In 1991, I did not feel threatened by the fact that Trump, a career mobster, had avoided prosecution. He lived in a golden tower, and I went to middle school. The Jeffrey Epstein case wasn’t public, so I didn’t know I was the same age as the trafficked girls Trump allegedly raped.

Aside from SPY, my childhood knowledge of Trump came through TV shows and movies portraying him as a criminal asshole. Trump’s unpaid taxes were the premise of an entire episode of the 1991 children’s series Eerie, Indiana, which also depicted him as The Devil. Kids were expected to know Trump was evil. All Americans knew, until the American media forgot 25 years later.

In 2024, I do not feel safer now that Trump, a career mobster, has finally been convicted of a felony. He can still be president, his criminal cohort walks free, and his conviction came too late. Eight years too late; 33 years too late; my whole life too late.

Trump was first investigated by the Department of Justice in 1973, and they let him go with a slap on the wrist. His criminal activity grew bolder the longer officials let him do it. Trump committed crimes my entire life, cocooned in impunity, until hatching like a butterfly effect in 2016. Transnational autocratic alliances strengthened during his presidency.

His conviction came a half century into his crime spree: long enough time for him to become a template.

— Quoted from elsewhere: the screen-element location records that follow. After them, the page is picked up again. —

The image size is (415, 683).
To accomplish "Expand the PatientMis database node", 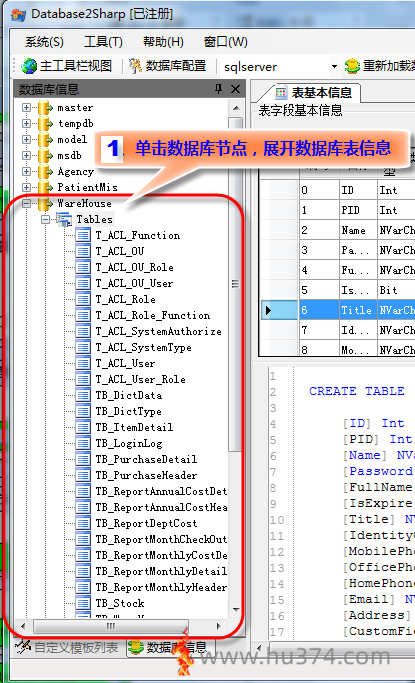I will [x=27, y=187].
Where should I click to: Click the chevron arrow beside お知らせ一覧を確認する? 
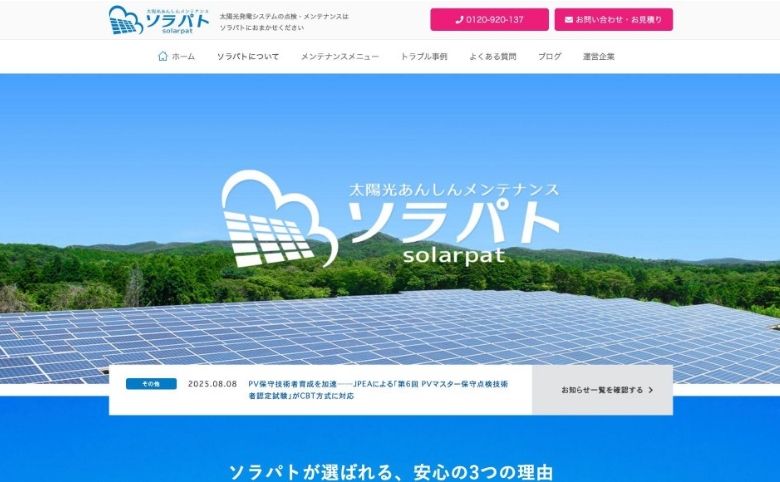pos(651,390)
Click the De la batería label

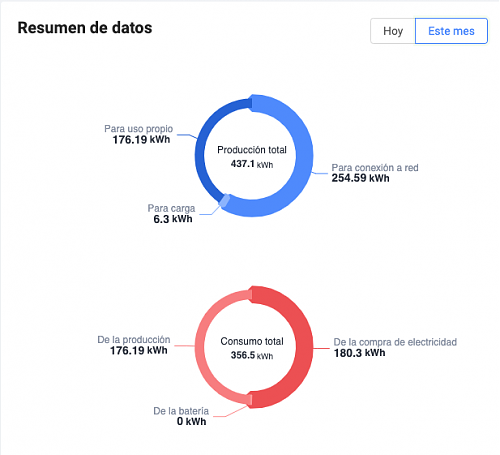[x=181, y=411]
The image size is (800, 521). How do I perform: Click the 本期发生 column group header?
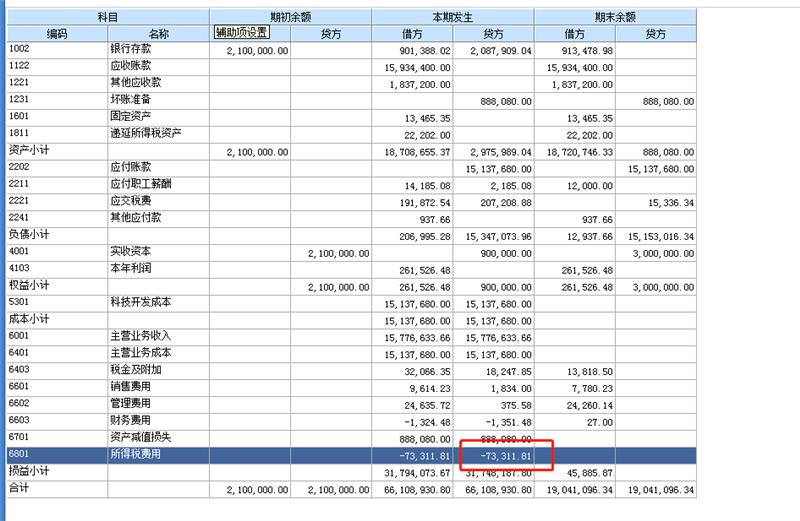click(x=452, y=17)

Trump is part of an American criminal elite that does not run from the law, but runs for office in order to become the law. They exonerate themselves by changing the definition of crime. A crime ceases being a crime when they are the ones committing it.

They can do this only because controlled opposition lets them. Controlled opposition issues “strong statements” of condemnation but, in reality, countenances sedition, ignores confessions, and blames the American people for anything going wrong. They tweet that America is in danger like they are passive spectators, instead of the few people with the legal power to investigate state crimes.

Sometimes they take breaks from streamlining elite criminal impunity to fund genocide. It’s how Congress likes to bond across the aisle.

My son was with me when Trump became a convicted felon. He’s the same age I was in 1991, reading those SPY magazines by the poolI thought of the cyclical cicadas, coming and going into a worsening world, creating a new generation before retreating underground.

My son didn’t have his phone at the pool either, because I’m teaching him how to be free. We heard the news when we got home.

“Is this going to change anything?” he asked.

“Nope,” I said. He shrugged and picked up his Stephen King book. He’s reading The Stand to see what the end of the world feels like in fictional form.